Tracera supports Google, GitHub, and Steam as OAuth/OpenID authentication providers. Each provider is optional — enable only the ones you need.

Google OAuth 2.0

Setup

  1. Go to the Google Cloud Console
  2. Create a new project or select an existing one
  3. Navigate to APIs & Services > Credentials
  4. Click Create Credentials > OAuth 2.0 Client ID
  5. Set application type to Web application
  6. Add authorized redirect URI: {BASE_URL}/api/v1/auth/google/callback
  7. Copy the Client ID and Client Secret

Configuration

GOOGLE_CLIENT_ID=your-client-id.apps.googleusercontent.com
GOOGLE_CLIENT_SECRET=your-client-secret

Flow

  1. User clicks “Sign in with Google”
  2. Frontend redirects to GET /api/v1/auth/google
  3. Backend generates state parameter and redirects to Google’s authorization endpoint
  4. User authorizes on Google
  5. Google redirects to /api/v1/auth/google/callback with authorization code
  6. Backend exchanges code for tokens, fetches user profile
  7. User is created/matched by email, session is created

GitHub OAuth 2.0

Setup

  1. Go to GitHub Developer Settings
  2. Click New OAuth App
  3. Set the authorization callback URL to: {BASE_URL}/api/v1/auth/github/callback
  4. Copy the Client ID and generate a Client Secret

Configuration

GITHUB_CLIENT_ID=your-client-id
GITHUB_CLIENT_SECRET=your-client-secret

Flow

Same as Google OAuth, but using GitHub’s authorization endpoints.

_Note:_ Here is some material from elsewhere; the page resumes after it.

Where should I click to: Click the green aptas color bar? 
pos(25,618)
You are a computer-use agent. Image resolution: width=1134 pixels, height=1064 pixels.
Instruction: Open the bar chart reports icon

GitHub provides the user’s email, name, and avatar.

Steam OpenID 2.0

Steam uses OpenID 2.0 (not OAuth) for authentication. It has two modes:

Login Mode (Unauthenticated)

For users who want to sign in with Steam as their primary auth method:
  • Endpoint: GET /api/v1/auth/steam/login
  • Callback: GET /api/v1/auth/steam/login/callback
  • Creates a new account or signs into existing one

Linking Mode (Authenticated)

For users who already have an account and want to link their Steam identity (required for portfolio import):
  • Endpoint: GET /api/v1/auth/steam (requires active session)
  • Callback: GET /api/v1/auth/steam/callback
  • Links the Steam identity to the existing account

Setup

  1. Get a Steam Web API key from Steam Developer
  2. Set the domain to your application’s domain

Configuration

STEAM_API_KEY=your-steam-api-key
STEAM_OPENID_ENABLED=true  # default: true

Security

Steam OpenID responses are validated for:
  • HTTPS scheme on claimed ID
  • Correct host (steamcommunity.com)
  • Expected path format (/openid/id/{steamid64})
  • Numeric SteamID64 format

Disabling Providers

Each provider is automatically disabled if its credentials are not set:
  • Google: Disabled if GOOGLE_CLIENT_ID or GOOGLE_CLIENT_SECRET is empty
  • GitHub: Disabled if GITHUB_CLIENT_ID or GITHUB_CLIENT_SECRET is empty
  • Steam: Disabled if STEAM_OPENID_ENABLED is false
The login page dynamically shows only the available providers.